Question
Sunday Corporation prepared the following performance report for variable overhead costs for the last quarter of the year. Machine hours are the cost driver for
Sunday Corporation prepared the following performance report for variable overhead costs for the last quarter of the year. Machine hours are the cost driver for all overhead costs.

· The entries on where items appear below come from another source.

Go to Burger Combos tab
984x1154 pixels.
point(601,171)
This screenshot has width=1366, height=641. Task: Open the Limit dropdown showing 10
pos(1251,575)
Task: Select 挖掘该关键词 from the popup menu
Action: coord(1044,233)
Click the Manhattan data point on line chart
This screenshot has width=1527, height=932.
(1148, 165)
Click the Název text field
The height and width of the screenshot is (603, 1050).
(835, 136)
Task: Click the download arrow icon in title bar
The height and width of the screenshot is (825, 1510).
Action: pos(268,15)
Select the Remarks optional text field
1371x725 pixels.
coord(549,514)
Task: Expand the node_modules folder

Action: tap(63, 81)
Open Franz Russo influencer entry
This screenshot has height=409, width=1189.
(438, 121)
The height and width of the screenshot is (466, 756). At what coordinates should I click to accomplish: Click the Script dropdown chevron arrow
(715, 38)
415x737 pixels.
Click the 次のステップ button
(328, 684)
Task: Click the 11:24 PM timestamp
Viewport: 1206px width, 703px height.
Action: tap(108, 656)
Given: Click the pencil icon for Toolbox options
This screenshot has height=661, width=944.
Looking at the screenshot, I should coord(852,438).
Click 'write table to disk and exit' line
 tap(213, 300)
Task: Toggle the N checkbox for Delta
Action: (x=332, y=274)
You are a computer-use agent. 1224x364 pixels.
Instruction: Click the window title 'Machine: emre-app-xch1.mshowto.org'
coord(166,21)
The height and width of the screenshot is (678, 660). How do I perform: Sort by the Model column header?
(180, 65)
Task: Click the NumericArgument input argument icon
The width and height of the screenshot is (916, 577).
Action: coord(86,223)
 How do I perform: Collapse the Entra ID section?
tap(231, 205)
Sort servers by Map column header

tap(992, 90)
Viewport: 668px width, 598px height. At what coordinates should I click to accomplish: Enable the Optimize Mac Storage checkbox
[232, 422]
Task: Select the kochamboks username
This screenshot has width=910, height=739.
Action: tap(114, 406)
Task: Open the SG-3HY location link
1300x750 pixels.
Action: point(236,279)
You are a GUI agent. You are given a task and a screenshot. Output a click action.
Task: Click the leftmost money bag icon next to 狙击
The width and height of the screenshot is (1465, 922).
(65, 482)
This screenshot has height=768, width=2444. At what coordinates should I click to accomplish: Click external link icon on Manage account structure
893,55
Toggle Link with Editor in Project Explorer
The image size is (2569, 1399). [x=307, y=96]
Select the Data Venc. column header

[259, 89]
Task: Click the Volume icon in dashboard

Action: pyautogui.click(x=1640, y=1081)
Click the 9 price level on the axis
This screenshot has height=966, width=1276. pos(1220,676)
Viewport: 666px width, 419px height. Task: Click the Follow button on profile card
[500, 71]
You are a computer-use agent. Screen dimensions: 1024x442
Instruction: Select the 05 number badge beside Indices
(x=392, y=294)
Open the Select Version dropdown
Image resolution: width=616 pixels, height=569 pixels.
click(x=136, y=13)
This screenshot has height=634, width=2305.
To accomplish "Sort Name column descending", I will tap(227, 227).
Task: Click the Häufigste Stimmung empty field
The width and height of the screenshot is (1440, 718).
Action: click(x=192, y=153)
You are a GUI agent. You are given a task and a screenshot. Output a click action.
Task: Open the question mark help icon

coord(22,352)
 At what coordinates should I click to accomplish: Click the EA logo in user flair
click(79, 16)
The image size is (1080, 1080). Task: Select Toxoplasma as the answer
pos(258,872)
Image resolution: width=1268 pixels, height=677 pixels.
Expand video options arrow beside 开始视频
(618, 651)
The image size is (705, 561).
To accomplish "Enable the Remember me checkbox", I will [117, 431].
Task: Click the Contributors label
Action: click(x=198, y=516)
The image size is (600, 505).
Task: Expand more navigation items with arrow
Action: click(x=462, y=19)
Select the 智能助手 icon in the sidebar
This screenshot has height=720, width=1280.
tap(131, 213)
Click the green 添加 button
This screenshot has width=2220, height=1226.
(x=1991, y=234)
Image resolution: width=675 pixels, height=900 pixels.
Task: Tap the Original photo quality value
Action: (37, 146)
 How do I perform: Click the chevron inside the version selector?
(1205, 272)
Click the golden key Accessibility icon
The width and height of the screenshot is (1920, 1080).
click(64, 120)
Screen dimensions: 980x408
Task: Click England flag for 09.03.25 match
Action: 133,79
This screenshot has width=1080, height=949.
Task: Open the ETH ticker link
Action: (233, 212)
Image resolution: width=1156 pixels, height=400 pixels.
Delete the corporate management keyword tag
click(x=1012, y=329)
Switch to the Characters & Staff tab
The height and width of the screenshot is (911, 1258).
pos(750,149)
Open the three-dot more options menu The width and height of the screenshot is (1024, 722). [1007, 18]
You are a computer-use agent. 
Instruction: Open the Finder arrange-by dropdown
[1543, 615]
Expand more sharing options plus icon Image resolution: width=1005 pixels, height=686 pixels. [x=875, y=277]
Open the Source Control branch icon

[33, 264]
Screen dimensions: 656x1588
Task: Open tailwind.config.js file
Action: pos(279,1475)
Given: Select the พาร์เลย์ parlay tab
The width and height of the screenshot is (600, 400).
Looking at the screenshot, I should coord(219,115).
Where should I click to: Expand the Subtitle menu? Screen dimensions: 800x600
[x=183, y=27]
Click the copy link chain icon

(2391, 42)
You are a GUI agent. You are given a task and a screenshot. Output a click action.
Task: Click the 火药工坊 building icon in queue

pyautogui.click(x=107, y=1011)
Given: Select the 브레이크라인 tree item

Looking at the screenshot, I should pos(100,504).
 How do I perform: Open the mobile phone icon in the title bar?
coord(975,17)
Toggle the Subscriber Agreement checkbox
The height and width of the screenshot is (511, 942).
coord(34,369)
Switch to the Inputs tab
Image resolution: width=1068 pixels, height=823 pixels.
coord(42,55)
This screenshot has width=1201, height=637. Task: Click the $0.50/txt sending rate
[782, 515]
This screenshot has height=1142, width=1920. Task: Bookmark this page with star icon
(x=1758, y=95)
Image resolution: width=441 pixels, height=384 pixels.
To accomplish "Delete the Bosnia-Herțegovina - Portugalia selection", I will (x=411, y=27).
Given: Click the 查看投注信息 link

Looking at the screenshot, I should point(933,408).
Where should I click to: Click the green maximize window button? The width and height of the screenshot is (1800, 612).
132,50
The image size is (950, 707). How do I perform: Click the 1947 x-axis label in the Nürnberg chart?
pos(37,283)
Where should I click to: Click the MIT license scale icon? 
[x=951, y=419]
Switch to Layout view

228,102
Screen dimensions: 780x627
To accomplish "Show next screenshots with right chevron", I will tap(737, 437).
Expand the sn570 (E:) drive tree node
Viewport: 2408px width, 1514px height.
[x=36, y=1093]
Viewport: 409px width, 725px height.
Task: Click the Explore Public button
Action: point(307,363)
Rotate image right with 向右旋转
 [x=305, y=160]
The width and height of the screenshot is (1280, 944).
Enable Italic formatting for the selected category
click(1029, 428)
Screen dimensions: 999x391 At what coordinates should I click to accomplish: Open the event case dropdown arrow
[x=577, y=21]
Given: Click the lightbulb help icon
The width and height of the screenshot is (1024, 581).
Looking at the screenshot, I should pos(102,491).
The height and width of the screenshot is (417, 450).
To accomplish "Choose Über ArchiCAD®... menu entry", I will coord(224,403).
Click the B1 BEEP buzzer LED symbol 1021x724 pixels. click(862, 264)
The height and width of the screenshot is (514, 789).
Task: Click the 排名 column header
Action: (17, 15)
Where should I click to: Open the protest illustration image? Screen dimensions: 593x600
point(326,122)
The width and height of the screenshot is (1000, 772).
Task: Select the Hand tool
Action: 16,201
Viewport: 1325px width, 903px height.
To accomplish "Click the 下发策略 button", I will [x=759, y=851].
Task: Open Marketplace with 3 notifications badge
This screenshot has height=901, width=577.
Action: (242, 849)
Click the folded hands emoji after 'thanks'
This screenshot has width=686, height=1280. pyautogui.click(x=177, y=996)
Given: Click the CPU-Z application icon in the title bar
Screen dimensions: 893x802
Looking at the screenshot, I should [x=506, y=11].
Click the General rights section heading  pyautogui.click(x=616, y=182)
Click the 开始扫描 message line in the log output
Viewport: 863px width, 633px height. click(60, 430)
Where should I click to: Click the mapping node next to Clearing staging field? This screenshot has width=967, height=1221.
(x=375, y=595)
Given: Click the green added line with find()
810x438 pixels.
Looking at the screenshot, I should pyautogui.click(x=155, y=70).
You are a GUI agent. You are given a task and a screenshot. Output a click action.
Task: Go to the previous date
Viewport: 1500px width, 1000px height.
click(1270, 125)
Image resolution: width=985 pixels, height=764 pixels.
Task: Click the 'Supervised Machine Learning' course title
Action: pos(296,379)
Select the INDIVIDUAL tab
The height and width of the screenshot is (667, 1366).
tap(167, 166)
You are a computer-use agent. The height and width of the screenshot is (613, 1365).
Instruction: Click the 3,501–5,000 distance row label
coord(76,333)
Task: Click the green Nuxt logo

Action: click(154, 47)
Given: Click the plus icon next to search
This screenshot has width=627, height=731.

Cost Driver (Machine Hours) Variable Overhead Cost: | Actual 38,000 | Static Budget 35,000 | Variances |
Utilities | $15,700 | $14,000 | 41,700 U |
Indirect Labor | 86,500 | 80,500 | 6,000 U |
Supplies | 26,000 | 21,000 | 5,000 U |
Maintenance | 44,900 | 42,000 | 2,900 U |
Total Variable overhead costs | $173,100 | $157,500 | $15,600 U |
Cost Formulas used for the variable overhead costs are:
Variable overhead costs | Cost Formula |
Utilities | $0.40 per machine hour |
Indirect labor | $2.30 per machine hour |
Supplies | $0.60 per machine hour |
Maintenance | $1.20 per machine hour |
Your boss called you into the office and reprimanded you for the unfavorable variances. The boss says you are fired unless you can explain why the variances are all unfavorable.
Required:
Calculate the flexible budget variances and the activity-level variances for each cost.